Un monje estaba haciendo la colecta por una región en la que las gentes tenían fama de ser muy tacañas. Llegó a casa de unos campesinos, pero allí no le quisieron dar nada, así que como era la hora de comer y el monje estaba bastante hambriento, dijo:
–Pues me voy a hacer una sopa de piedras riquísima.
Ni corto ni perezoso cogió una piedra del suelo, la limpió y la miró muy bien para comprobar que era la adecuada, la piedra idónea para hacer una sopa. Los campesinos comenzaron a reírse del monje. Decían que estaba loco, que vaya chaladura más gorda. Sin embargo, el monje les dijo:
–¡Cómo! ¡No me digan que no han comido nunca una sopa de piedra! ¡Pero si es un plato exquisito!
–¡Eso habría que verlo, viejo loco! –dijeron los campesinos.
Precisamente esto último es lo que esperaba oír el astuto monje. Enseguida lavó la piedra con mucho cuidado en la fuente que había delante de la casa y dijo:
–¿Me pueden prestar un caldero? Así podré demostrarles que la sopa de piedra es una comida exquisita.
Los campesinos se reían del fraile, pero le dieron el puchero para ver hasta dónde llegaba su chaladura. El monje llenó el caldero de agua y les preguntó:
–¿Les importaría dejarme entrar en su casa para poner la olla al fuego?
Los campesinos lo invitaron a entrar y le enseñaron dónde estaba la cocina.
–¡Ay, qué lástima! –dijo el fraile–. Si tuviera un poco de carne de vaca, la sopa estaría todavía más rica.
La madre de la familia le dio un trozo de carne ante la rechifla de todos. El viejo la echó en la olla y removió el agua con la carne y la piedra. Al cabo de un ratito probó el caldo:
–Está un poco sosa. Le hace falta sal.
Los campesinos le dieron sal. La añadió al agua, probó otra vez la sopa y comentó:
–Desde luego, si tuviéramos un poco de berza, los ángeles se chuparían los dedos con esta sopa.

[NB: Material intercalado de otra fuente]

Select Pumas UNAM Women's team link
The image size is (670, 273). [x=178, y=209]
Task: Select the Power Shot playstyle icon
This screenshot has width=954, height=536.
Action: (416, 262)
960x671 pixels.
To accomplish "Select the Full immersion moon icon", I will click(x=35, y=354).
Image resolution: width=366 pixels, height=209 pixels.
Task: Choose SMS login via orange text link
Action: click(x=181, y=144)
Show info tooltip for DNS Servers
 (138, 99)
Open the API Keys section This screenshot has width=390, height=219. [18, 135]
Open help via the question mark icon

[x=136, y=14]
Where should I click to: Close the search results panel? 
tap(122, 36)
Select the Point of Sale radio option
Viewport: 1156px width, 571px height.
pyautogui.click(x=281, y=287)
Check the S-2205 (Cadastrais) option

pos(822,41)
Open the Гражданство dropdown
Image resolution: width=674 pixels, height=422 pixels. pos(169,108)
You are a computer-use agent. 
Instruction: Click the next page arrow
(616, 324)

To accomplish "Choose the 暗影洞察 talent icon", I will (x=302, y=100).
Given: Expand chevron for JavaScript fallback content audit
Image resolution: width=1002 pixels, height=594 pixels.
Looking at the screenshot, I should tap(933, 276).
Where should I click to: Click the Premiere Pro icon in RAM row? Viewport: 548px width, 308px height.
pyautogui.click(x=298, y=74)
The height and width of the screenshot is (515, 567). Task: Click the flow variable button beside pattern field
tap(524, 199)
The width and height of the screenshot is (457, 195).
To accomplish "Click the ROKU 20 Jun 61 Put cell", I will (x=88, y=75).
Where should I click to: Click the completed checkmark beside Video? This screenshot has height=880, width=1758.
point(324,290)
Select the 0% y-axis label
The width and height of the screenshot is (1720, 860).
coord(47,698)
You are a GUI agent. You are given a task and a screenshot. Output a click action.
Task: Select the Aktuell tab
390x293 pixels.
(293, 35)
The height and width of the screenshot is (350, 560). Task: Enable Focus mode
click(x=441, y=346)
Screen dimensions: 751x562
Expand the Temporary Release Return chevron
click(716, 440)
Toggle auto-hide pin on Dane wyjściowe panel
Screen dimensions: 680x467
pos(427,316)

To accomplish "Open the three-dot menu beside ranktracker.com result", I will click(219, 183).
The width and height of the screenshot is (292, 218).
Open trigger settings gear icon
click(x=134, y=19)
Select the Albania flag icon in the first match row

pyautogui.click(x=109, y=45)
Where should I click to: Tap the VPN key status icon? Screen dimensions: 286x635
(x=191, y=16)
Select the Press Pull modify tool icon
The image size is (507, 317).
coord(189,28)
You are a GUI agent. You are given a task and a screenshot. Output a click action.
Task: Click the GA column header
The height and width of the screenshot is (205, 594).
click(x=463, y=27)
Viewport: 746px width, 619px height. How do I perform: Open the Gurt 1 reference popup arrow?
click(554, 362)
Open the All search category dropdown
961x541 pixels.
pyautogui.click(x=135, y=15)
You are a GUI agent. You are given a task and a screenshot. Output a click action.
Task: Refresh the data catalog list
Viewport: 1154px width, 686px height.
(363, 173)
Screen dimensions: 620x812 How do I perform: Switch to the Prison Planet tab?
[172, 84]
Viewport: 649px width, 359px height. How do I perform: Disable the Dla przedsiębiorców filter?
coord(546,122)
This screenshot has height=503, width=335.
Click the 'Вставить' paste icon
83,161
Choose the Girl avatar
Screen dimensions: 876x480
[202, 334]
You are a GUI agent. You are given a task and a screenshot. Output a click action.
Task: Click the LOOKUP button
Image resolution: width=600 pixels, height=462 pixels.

El padre, burlándose del monje, le dijo que esperase un momento, que enseguida le traía un repollo de la huerta y que, para que los ángeles no protestaran por una sopa de piedra tan sosa, le traería también una patata y un poco de apio.
–Desde luego que eso mejoraría mi sopa muchísimo –le contestó el monje.
Después de que el campesino le trajera las verduras, el viejo las lavó, troceó y echó dentro del caldero en el que el agua hervía ya a borbotones.
–Un poquito de chorizo y tendré una sopa de piedra digna de un rey.
–Pues toma ya el chorizo, mendigo loco.
Lo echó dentro de la olla y lo dejó hervir durante un ratito, al cabo del cual sacó de su zurrón un pedacillo de pan que le quedaba del desayuno, se sentó en la mesa de la cocina y se puso a comer la sopa. La familia de campesinos lo miraba, y el fraile comía la carne y las verduras, rebañaba, mojaba su pan en el caldo y al final se lo bebía. No dejó en la olla ni gota de sopa. Bueno. Dejó la piedra. O eso creían los campesinos, porque cuando terminó de comer cogió el pedrusco, lo limpió con agua, lo secó con un paño de la cocina y se lo guardó en la bolsa.
–Hermano –le dijo la campesina–, ¿para qué te guardas la piedra?
–Pues por si tengo que volver a usarla otro día. ¡Dios les guarde, familia!